A urinary tract infection (UTI) is an infection in any part of your urinary system your kidneys, ureters, bladder, and urethra. Most infections involve the lower urinary tract the bladder and the urethra. Women are at greater risk of developing a UTI than are men. Infection limited to your bladder can be painful and annoying. However, serious consequences can occur if a UTI spreads to your kidneys.
Doctors typically treat urinary tract infections with antibiotics. But you can take steps to reduce your chances of getting a UTI in the first place. Urinary tract infections do not always cause signs and symptoms, but when they do they may include:
1.A strong, persistent urge to urinate
2.A burning sensation when urinating
3.Passing frequent, small amounts of urine
4.Urine that appears cloudy
5.Urine that appears red, bright pink or cola-colored a sign of blood in the urine
7.Pelvic pain, in women especially in the center of the pelvis and around the area of the pubic bone
The urinary tract infection
Doctors should think carefully before testing patients for a (UTI) to avoid over-diagnosis and unnecessary antibiotic treatment; according to updated asymptomatic bacteriuria (ASB) guidelines released by the Infectious Diseases Society of America (IDSA). ASB the presence of bacteria in the urine without the symptoms of infection is quite common and has identified as a contributor to antibiotic misuse; which promotes resistance.
While the updated guidelines follow previous recommendations to avoid testing certain groups of patients who don’t have symptoms (called screening) – including healthy non-pregnant women, the elderly; people with diabetes and those with spinal cord injuries they also include groups that were not previously addressed, such as infants and children; people who have had joint replacement or other non-urologic surgery and those who have organ transplants.

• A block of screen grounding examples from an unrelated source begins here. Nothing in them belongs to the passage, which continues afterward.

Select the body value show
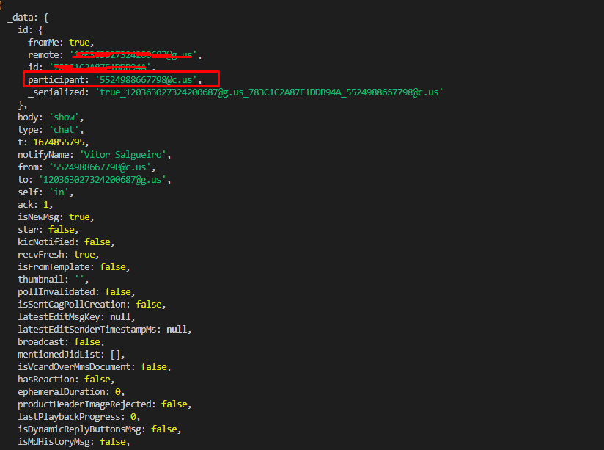The image size is (604, 450). point(65,117)
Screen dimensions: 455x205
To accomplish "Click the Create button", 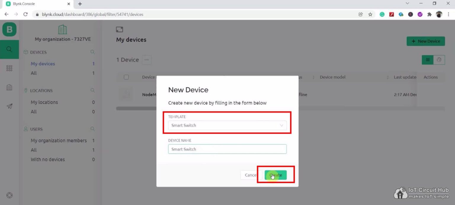I will [x=275, y=175].
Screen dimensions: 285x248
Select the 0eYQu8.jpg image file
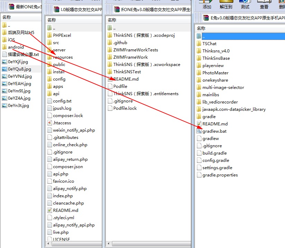(19, 69)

Prescribing of antibiotics
“Screening these patients is far too common and leads to the inappropriate prescribing of antibiotics; which some studies suggest may actually increase the risk of a UTI; as well as contribute to other serious infections such as Clostridioides difficile; “Generally, physicians should not obtain urine cultures unless patients have symptoms consistent with an infection, such as burning during urination, frequent urination or abdominal pain or tenderness on the back near the lower ribs.”

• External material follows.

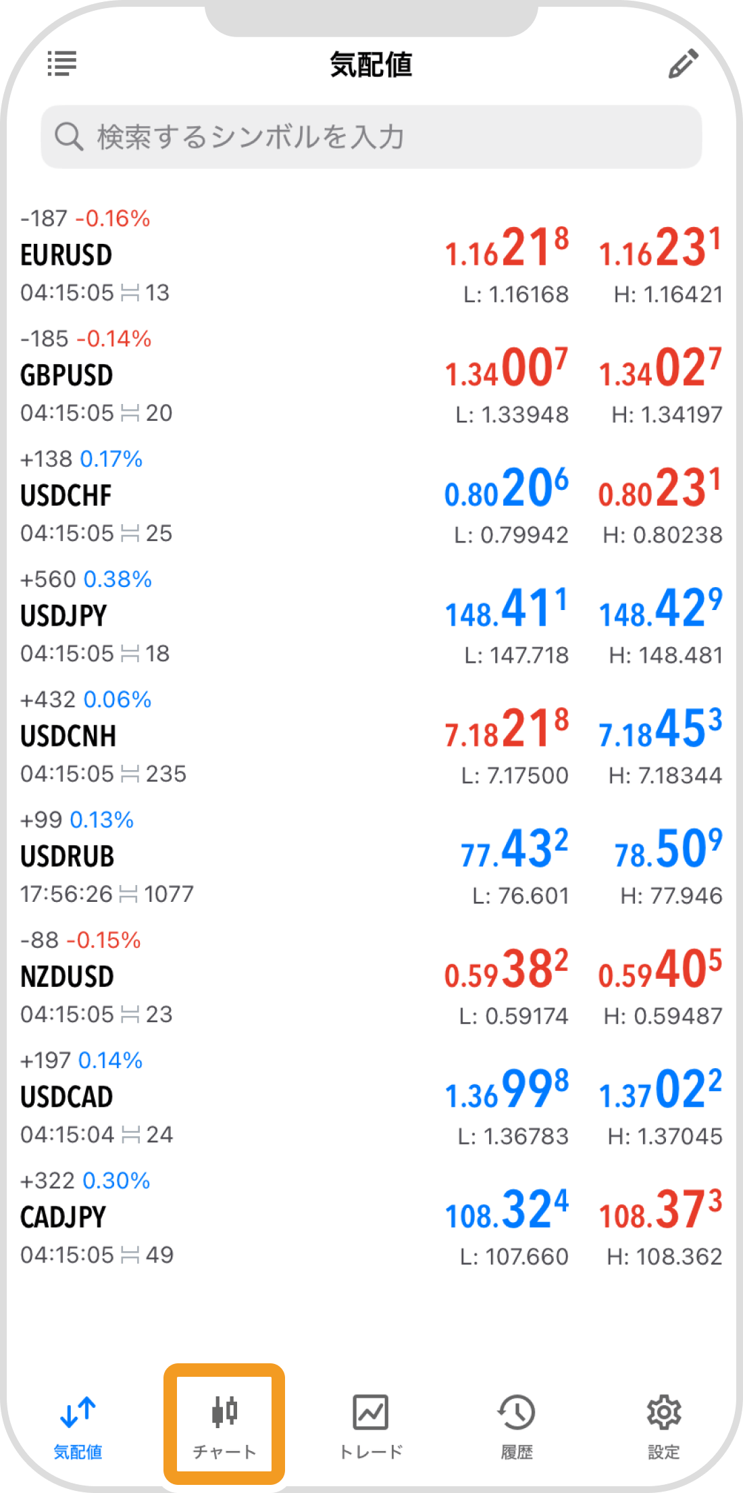This screenshot has width=743, height=1493.
Task: Focus the symbol search field
Action: pos(372,136)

Some symptoms that people assume indicate a UTI such as urine odor and confusion in the elderly are usually caused by other conditions that should be ruled out before testing. About 3 to 7 % of healthy women have ASB at any given time, especially those who are sexually active. About 50 % of people with spinal injuries and 30 to 50 % of people in nursing homes have ASB. The updated guidelines follow previous guideline recommendations to screen and treat only patients who are at risk of developing complications of ASB; including pregnant women and those undergoing endoscopic urologic procedures.